Task item –
Here the job is to transcribe only the lines from the one containing "Where should I click to: Paste" through the last line below, exactly as written; please leave out pictures.

Information given –
Segment Open
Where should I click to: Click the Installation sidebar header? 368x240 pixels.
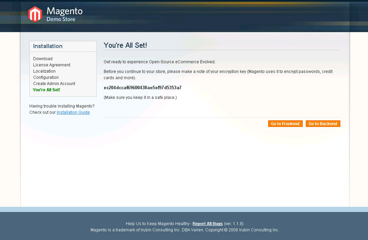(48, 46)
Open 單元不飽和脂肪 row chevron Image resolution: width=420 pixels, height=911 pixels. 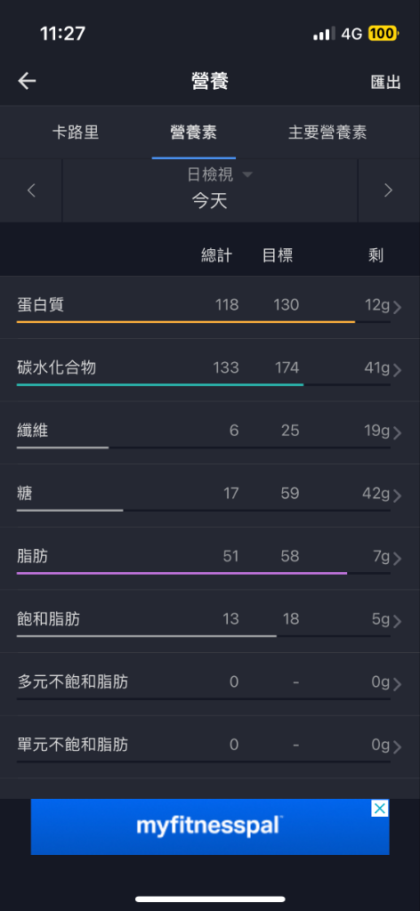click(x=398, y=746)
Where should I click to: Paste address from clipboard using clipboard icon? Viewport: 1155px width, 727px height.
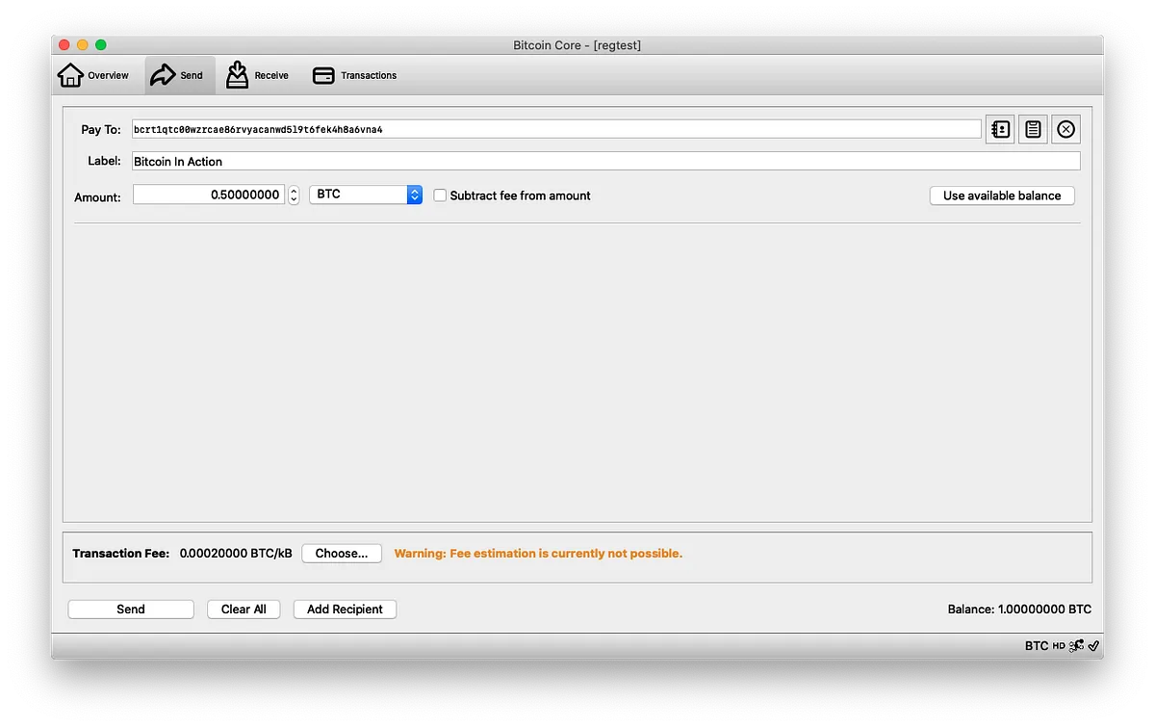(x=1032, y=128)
Segment Closed
Output of the exercise –
Where should I click to: Paste address from clipboard using clipboard icon? Viewport: 1155px width, 727px height.
(x=1032, y=128)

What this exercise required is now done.